The regulations are designed to protect horses which have reached the end of their working life in the pits from falling into the hands of unscrupulous dealers. The detail of arrangements to comply with the regulations is a matter for the National Coal Board, and I am sure it would supply my hon. and gallant Friend with any further information for which he might ask.

Wing Commander Bullus

Can my hon. Friend explain the apparent reluctance of the National Coal Board to let these aged pit ponies go to responsible people who would see that they have some happy years at the end of their lives?

Mr. Joynson-Hicks

I know of no such reluctance as my hon. and gallant Friend suggests. I am quite sure that if he has any particular case in mind the Chairman of the National Coal Board will be very glad to communicate with him.

20. Mr. E. Johnson

asked the Minister of Fuel and Power if he will make regulations prohibiting the use of pit ponies underground in coal mines for more than 11 years.

Mr. Joynson-Hicks

No, Sir. Fitness for work, as prescribed by the regulations, provides a better criterion than an arbitrary number of years' service.

Mr. Johnson

Is my hon. Friend aware that some ponies have been kept underground far too long, up to 20 or 30 years of age, and will he draw the attention of the National Coal Board to the fact that responsible organisations exist which would give them a good home, instead of their having to be slaughtered, which appears to be the policy of the Board at the present time?

Mr. Joynson-Hicks

No, I would not say it is the policy of the National Coal Board at the present time. If responsible people are available to give horses which are no longer fit for work a good home, the Board readily accepts any offers it receives.

Mr. Hastings

What happens to those pit ponies when they are past work if a comfortable home is not offered to them?

Mr. Joynson-Hicks

If they are past work they are humanely slaughtered.

Mr. T. Brown

Is the hon. Gentleman aware that during the last ten years remarkable progress has been made in the saving of ponies from going underground through mechanisation, and that we are delighted to know that that is taking place?

Mr. Joynson-Hicks

Yes, the hon.
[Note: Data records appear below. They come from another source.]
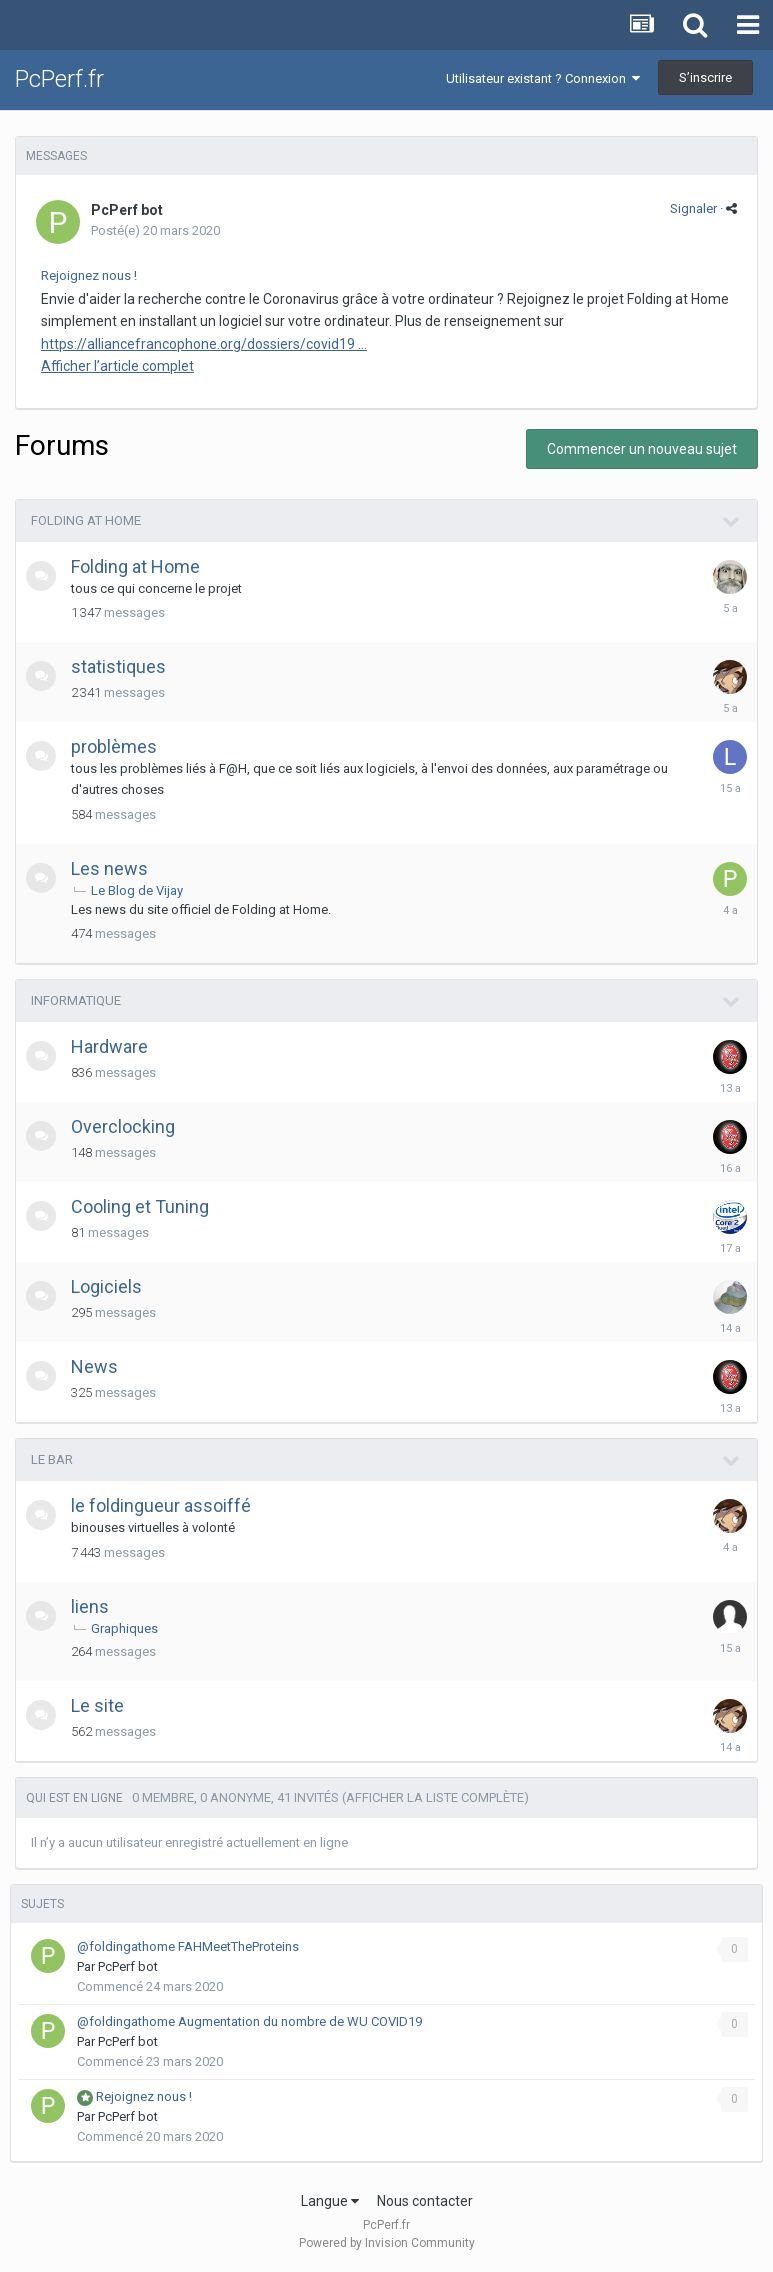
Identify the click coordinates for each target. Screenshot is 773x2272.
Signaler (693, 208)
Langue (330, 2201)
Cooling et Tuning (140, 1206)
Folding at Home (86, 520)
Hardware (109, 1046)
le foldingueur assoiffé (161, 1505)
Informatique (76, 1000)
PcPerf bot (127, 210)
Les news (109, 868)
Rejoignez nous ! (89, 275)
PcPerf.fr (59, 79)
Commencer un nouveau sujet (642, 449)
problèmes (114, 746)
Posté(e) (155, 230)
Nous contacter (425, 2201)
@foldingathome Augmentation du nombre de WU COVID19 (249, 2021)
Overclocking (123, 1126)
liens (90, 1606)
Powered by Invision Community (387, 2243)
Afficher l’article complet (117, 366)
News (94, 1366)
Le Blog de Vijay (137, 890)
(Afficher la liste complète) (435, 1797)
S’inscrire (705, 77)
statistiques (118, 666)
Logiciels (106, 1286)
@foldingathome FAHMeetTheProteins (188, 1946)
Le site (97, 1705)
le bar (52, 1459)
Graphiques (124, 1628)
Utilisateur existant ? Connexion (543, 78)
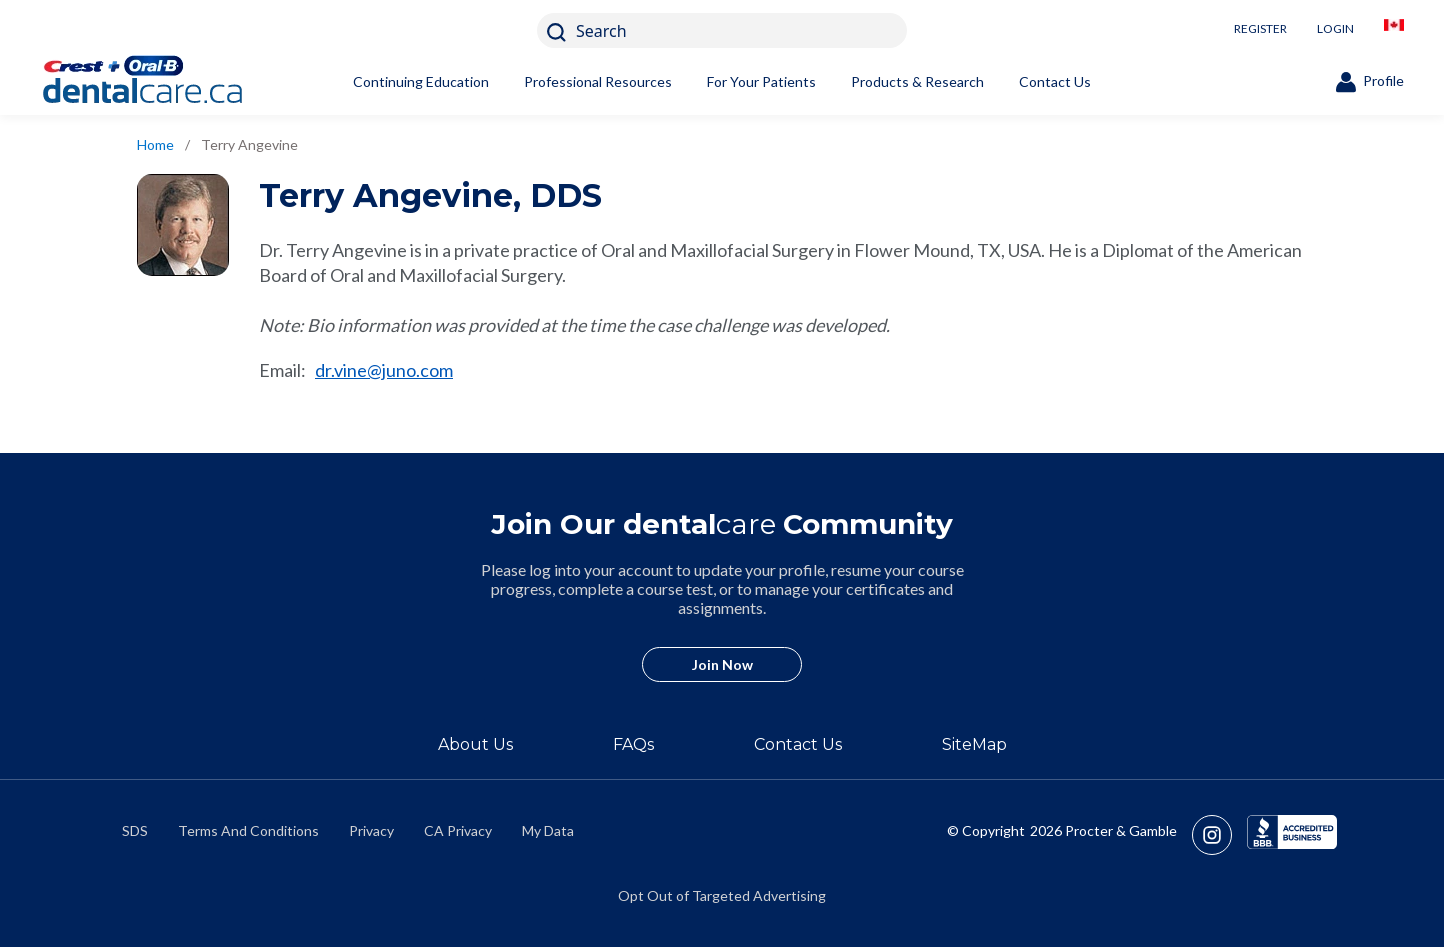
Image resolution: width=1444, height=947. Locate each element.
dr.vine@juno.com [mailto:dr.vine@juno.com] (384, 370)
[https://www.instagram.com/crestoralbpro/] (1219, 835)
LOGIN (1335, 28)
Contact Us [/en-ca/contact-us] (798, 744)
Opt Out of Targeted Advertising (722, 895)
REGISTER (1260, 28)
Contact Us (1055, 81)
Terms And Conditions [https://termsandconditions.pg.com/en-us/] (248, 830)
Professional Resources (598, 81)
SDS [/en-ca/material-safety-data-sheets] (135, 830)
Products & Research (917, 81)
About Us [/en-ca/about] (475, 744)
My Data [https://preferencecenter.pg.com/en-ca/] (548, 830)
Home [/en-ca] (155, 144)
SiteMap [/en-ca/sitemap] (974, 744)
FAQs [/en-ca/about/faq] (633, 744)
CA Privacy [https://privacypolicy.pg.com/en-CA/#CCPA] (458, 830)
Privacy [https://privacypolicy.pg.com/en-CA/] (371, 830)
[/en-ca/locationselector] (1394, 30)
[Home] (175, 82)
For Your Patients (761, 81)
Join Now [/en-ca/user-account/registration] (722, 664)
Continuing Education (421, 81)
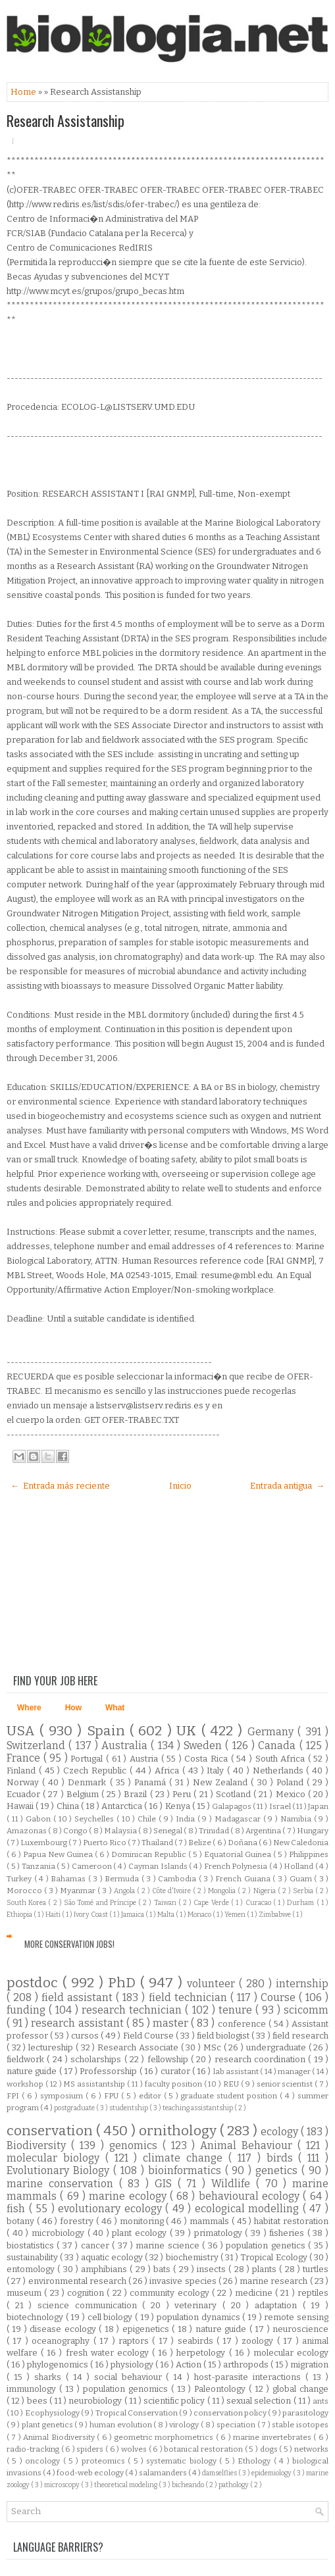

Gentleman is quite correct. The number of ponies used in the pits is steadily decreasing.

Mr. Fell

Is my hon. Friend aware that many people will not be altogether satisfied with his answer that if the National Coal Board receives offers to take the ponies it will send ponies to those making the offers? Should it not be the other way round? Should not the Board make greater efforts to find reasonably good homes for the ponies?

Mr. Joynson-Hicks

I do not think there is any doubt that the homes which are provided by responsible people are known to the National Coal Board. There is a number of societies which take a very active interest in this matter and are frequently in communication with the Board about it.

Mr. Glenvil Hall

Could the hon. Gentleman say what the cost would be if the Board looked after the ponies which have served it so well if it cannot find homes for them?

Mr. Joynson-Hicks

I am afraid I could not answer that question, but it would be a very substantial sum.